### What is required
Once you find a line containing the word "value" in the entries below, copy it.

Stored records
__________________________________________________

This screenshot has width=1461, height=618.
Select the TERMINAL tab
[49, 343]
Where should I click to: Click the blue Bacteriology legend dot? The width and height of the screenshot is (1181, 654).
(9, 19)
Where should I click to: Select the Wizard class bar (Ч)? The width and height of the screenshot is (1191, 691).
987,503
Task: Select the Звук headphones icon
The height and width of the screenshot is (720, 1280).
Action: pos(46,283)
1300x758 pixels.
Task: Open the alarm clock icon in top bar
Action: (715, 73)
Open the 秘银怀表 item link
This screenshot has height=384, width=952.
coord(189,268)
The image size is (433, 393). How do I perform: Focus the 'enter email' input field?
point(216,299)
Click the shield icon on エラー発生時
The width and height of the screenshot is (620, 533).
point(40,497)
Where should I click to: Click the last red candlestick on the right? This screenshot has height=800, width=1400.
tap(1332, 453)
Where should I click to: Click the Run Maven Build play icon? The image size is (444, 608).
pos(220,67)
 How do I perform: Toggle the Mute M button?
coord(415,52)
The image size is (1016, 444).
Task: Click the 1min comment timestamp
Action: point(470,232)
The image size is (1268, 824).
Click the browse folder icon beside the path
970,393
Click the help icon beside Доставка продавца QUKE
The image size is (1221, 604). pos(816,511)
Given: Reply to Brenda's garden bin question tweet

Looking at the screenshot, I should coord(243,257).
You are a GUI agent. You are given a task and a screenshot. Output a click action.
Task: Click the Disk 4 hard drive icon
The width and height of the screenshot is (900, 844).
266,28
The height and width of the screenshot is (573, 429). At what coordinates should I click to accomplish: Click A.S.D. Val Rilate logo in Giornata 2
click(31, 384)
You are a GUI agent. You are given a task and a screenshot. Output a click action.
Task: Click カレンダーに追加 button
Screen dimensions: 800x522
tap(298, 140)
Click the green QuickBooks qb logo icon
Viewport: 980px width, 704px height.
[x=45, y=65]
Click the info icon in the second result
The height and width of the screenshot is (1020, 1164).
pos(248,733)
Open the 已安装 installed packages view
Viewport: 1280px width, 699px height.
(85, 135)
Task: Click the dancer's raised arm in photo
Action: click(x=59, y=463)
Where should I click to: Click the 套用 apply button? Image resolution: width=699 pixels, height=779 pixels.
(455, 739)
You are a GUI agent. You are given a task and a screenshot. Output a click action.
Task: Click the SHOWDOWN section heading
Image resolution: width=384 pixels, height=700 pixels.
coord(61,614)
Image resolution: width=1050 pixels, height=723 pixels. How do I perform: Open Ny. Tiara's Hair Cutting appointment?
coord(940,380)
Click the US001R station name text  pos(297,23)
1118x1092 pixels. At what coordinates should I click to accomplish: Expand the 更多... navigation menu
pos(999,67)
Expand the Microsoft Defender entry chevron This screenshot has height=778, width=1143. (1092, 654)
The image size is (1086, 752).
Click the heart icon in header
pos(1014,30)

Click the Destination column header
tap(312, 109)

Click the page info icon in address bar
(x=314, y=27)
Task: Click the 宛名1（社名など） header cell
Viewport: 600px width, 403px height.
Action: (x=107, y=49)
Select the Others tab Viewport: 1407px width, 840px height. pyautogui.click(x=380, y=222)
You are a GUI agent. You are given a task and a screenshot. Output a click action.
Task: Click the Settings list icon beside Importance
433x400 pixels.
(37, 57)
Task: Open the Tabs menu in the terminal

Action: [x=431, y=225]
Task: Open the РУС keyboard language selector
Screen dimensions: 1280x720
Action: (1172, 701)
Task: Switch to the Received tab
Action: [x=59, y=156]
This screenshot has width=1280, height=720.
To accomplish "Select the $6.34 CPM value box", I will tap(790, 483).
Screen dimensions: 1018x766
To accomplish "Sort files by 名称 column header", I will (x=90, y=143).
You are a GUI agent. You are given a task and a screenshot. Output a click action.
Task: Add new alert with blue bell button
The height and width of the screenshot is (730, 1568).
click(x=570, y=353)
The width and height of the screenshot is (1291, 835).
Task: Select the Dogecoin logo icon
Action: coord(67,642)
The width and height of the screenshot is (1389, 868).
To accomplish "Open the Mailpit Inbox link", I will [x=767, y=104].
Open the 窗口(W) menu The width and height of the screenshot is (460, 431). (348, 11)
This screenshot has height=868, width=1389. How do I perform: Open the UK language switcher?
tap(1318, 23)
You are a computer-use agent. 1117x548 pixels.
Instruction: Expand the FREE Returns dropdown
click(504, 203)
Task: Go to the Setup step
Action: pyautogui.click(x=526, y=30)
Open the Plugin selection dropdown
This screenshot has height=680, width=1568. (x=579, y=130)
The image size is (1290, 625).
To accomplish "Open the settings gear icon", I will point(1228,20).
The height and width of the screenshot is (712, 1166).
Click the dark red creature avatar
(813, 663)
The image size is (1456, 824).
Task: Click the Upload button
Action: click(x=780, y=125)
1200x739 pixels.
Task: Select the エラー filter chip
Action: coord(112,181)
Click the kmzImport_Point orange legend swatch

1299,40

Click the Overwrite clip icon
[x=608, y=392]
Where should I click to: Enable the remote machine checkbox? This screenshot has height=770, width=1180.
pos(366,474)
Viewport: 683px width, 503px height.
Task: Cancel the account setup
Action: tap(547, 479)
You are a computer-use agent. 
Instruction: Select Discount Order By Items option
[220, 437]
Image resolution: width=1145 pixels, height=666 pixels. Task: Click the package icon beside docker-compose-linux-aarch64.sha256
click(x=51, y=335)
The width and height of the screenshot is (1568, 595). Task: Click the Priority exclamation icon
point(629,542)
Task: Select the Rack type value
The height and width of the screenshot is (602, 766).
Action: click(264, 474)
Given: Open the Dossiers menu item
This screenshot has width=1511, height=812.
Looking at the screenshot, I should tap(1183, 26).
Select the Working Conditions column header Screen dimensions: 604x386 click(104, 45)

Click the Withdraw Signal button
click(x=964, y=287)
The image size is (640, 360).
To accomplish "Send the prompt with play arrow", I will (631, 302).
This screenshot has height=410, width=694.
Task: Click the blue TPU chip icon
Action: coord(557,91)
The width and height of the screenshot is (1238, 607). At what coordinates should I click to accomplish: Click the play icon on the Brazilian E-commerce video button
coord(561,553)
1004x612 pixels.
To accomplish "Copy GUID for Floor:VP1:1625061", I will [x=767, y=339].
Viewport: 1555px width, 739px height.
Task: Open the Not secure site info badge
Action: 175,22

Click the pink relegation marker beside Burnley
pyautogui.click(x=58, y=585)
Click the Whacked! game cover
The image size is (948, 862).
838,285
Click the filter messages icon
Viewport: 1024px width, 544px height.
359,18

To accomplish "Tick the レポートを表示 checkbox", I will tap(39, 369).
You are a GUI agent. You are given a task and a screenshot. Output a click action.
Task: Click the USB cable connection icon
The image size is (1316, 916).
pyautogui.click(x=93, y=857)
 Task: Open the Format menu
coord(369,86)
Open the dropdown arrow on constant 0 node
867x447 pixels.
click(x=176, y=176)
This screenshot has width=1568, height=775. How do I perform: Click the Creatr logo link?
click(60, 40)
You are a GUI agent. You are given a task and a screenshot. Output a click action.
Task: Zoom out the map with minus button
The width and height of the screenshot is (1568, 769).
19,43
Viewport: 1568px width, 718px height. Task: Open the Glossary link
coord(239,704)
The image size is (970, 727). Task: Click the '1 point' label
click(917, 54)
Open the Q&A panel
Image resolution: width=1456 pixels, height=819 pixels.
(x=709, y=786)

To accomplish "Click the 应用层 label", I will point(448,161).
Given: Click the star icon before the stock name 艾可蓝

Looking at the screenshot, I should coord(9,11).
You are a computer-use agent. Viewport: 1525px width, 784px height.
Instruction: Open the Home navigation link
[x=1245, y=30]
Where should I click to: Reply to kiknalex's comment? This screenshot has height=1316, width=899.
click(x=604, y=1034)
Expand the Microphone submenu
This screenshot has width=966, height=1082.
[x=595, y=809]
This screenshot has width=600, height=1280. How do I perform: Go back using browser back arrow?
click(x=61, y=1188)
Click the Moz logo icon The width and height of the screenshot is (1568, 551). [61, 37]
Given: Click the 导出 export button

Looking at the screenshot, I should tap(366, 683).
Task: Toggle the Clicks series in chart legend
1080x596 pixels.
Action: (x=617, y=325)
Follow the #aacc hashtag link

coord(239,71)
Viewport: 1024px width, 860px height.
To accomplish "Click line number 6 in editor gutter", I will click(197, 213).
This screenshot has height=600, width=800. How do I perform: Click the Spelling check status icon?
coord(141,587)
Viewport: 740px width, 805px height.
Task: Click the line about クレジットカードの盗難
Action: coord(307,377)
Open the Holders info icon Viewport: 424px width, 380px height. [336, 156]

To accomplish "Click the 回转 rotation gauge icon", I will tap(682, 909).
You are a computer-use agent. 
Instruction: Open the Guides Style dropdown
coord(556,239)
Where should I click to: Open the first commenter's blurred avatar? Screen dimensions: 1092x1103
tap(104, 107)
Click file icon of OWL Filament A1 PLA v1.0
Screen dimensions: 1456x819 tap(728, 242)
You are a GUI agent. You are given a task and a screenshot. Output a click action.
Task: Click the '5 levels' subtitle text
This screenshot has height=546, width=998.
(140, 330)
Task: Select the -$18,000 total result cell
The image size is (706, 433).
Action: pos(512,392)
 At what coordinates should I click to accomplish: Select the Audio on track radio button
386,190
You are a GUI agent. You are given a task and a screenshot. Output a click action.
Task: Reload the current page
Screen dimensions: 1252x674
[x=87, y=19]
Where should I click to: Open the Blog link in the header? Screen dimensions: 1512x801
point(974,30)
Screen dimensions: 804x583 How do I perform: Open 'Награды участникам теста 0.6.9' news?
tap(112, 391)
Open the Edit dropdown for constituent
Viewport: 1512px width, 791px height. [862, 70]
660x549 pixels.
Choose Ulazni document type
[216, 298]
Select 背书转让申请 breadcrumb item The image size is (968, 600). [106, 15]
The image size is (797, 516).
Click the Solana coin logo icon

__________________________________________________

### Reply to the exercise
To accomplish "Select the $6.34 CPM value box", I will tap(790, 483).
Task: Select the Rack type value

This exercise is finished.